▸ **Record list**:
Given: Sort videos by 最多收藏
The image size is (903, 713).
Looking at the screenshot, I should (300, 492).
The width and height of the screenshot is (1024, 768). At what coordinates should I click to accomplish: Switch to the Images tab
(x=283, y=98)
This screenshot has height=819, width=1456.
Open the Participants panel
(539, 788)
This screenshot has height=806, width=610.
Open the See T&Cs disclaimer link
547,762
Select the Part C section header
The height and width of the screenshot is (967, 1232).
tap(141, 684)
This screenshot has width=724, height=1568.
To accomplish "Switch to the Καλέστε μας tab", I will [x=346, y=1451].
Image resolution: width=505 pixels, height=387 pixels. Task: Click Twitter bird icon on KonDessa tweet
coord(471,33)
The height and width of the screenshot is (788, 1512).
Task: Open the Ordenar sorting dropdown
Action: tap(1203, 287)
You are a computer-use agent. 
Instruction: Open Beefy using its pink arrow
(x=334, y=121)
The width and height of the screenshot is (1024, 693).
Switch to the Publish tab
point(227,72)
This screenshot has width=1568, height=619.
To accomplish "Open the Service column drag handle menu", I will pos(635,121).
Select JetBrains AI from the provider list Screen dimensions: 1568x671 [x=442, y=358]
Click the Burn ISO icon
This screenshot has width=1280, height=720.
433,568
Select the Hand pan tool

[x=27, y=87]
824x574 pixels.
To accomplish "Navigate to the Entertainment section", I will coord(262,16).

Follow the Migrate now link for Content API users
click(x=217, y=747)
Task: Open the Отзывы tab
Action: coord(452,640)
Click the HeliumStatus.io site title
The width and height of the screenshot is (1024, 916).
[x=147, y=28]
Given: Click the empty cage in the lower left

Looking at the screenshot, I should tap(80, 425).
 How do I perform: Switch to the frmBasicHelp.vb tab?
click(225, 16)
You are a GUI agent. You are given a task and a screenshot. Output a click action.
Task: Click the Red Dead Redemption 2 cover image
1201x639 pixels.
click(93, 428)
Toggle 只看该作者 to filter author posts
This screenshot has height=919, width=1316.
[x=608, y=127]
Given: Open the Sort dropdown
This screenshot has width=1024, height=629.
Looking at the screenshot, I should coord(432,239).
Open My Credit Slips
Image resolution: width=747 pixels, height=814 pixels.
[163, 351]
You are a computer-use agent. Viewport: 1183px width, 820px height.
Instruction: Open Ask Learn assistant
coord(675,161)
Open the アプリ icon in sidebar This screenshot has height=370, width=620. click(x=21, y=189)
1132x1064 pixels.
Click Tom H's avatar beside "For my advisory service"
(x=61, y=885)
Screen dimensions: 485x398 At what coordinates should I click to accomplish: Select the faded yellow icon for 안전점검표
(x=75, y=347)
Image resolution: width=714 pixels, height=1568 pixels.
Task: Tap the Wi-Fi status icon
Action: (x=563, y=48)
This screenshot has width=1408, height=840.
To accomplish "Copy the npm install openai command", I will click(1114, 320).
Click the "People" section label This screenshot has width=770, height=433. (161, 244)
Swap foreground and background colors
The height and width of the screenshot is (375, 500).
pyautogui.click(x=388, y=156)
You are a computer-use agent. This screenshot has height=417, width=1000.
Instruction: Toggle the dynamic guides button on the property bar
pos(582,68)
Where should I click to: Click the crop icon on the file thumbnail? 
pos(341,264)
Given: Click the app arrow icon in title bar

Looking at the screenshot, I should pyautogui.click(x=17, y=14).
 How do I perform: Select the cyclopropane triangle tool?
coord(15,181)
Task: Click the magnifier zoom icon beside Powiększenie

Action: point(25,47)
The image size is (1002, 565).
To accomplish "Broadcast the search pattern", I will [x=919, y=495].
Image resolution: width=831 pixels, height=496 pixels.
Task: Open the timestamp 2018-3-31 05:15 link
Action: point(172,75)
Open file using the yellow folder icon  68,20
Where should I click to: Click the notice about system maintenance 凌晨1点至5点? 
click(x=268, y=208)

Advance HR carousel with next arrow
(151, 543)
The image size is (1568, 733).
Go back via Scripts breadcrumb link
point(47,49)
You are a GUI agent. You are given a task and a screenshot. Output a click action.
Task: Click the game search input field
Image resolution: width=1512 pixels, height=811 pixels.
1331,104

▸ **Given problem**: Reproduce every line of the data, requests included, starting with the line that contains "The image size is (1568, 733)." and going on through the end of the data. In the answers, resize each coordinate by multiplying it by 1.95 and rounding to a whole number, with halves rounded up.

▸ **The solution**:
The image size is (1568, 733).
Go back via Scripts breadcrumb link
point(92,96)
You are a GUI agent. You are given a task and a screenshot. Output a click action.
Task: Click the game search input field
Image resolution: width=1512 pixels, height=811 pixels.
2595,203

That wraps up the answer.